Working data.
☆ ☆ ☆

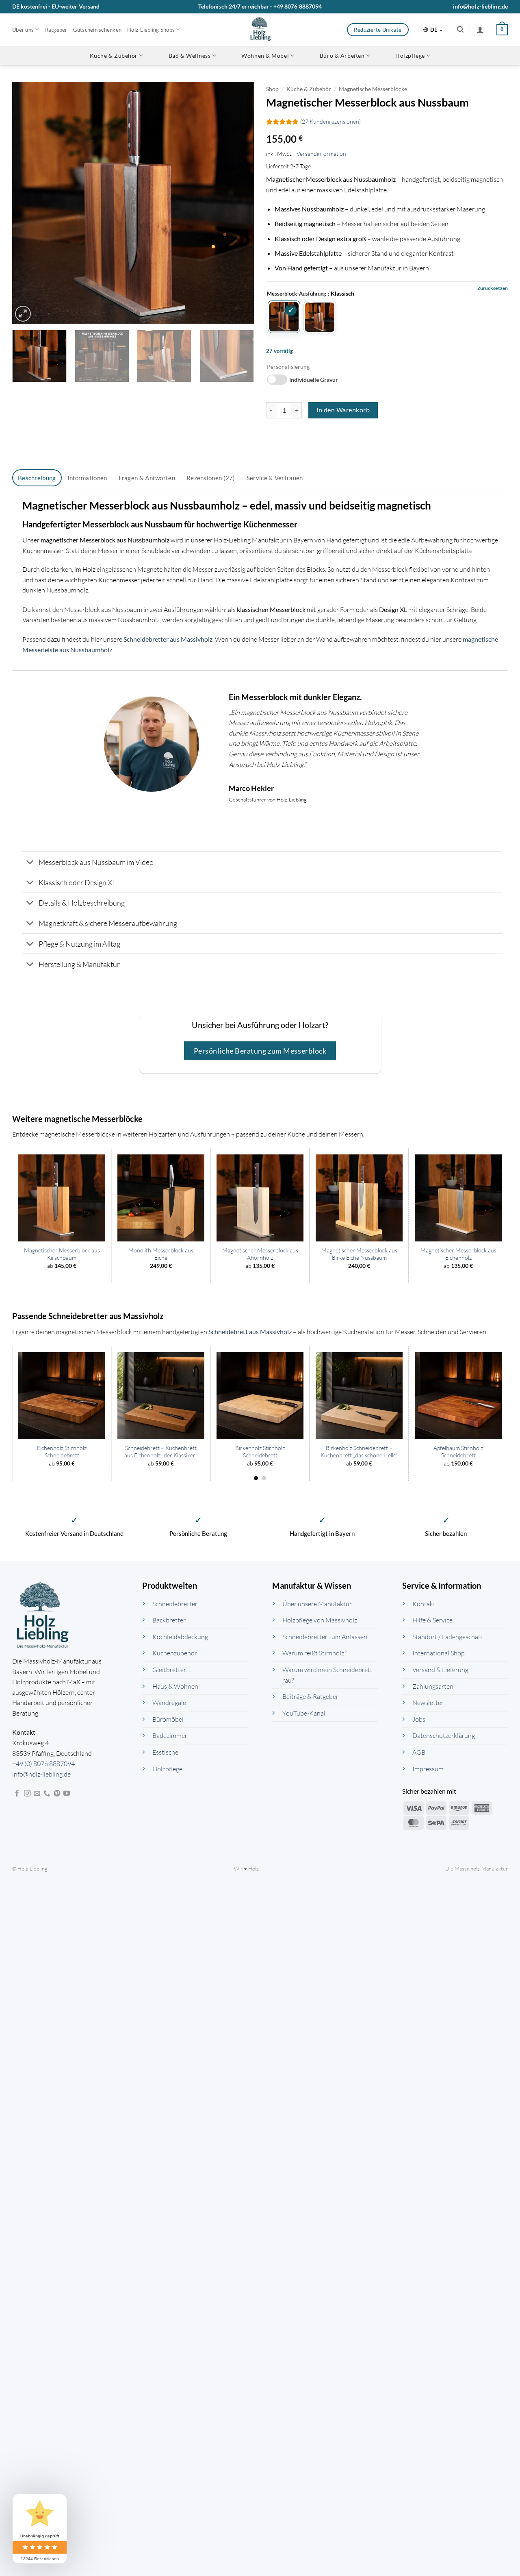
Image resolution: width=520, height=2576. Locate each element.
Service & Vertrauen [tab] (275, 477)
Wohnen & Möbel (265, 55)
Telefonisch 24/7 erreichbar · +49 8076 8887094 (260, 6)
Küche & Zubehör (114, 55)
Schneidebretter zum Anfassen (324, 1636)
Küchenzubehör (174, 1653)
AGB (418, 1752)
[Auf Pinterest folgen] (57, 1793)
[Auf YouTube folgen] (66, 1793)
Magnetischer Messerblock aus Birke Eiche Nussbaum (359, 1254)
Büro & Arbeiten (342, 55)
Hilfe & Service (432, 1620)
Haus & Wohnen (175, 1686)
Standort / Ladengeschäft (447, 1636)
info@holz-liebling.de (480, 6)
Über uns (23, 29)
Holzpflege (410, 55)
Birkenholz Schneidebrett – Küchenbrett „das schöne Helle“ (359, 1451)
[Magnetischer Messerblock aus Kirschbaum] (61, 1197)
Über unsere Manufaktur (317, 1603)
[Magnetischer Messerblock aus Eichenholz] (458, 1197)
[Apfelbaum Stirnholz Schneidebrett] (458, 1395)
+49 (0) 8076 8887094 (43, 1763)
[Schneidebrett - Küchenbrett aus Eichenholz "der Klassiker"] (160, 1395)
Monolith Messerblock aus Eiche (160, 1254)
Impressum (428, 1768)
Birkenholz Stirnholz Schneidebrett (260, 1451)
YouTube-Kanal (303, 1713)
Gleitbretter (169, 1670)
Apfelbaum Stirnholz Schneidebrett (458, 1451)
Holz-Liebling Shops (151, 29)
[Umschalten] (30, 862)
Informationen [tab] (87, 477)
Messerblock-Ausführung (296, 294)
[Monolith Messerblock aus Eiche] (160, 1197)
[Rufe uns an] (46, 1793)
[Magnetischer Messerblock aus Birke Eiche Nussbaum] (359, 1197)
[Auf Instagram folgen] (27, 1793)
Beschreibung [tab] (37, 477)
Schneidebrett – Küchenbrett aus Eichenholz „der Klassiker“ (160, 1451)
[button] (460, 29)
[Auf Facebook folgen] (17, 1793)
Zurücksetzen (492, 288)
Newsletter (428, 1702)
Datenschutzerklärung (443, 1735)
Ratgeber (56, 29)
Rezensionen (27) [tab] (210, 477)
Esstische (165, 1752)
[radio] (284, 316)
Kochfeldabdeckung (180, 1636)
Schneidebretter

☆ ☆ ☆

To do. Set down exactly the lines from the one that contains "Birkenholz Stirnholz Schneidebrett" to the final line above, both included, and nothing more.

Output below.
Birkenholz Stirnholz Schneidebrett (260, 1451)
YouTube-Kanal (303, 1713)
Gleitbretter (169, 1670)
Apfelbaum Stirnholz Schneidebrett (458, 1451)
Holz-Liebling Shops (151, 29)
[Umschalten] (30, 862)
Informationen [tab] (87, 477)
Messerblock-Ausführung (296, 294)
[Monolith Messerblock aus Eiche] (160, 1197)
[Rufe uns an] (46, 1793)
[Magnetischer Messerblock aus Birke Eiche Nussbaum] (359, 1197)
[Auf Instagram folgen] (27, 1793)
Beschreibung [tab] (37, 477)
Schneidebrett – Küchenbrett aus Eichenholz „der Klassiker“ (160, 1451)
[button] (460, 29)
[Auf Facebook folgen] (17, 1793)
Zurücksetzen (492, 288)
Newsletter (428, 1702)
Datenschutzerklärung (443, 1735)
Ratgeber (56, 29)
Rezensionen (27) [tab] (210, 477)
Esstische (165, 1752)
[radio] (284, 316)
Kochfeldabdeckung (180, 1636)
Schneidebretter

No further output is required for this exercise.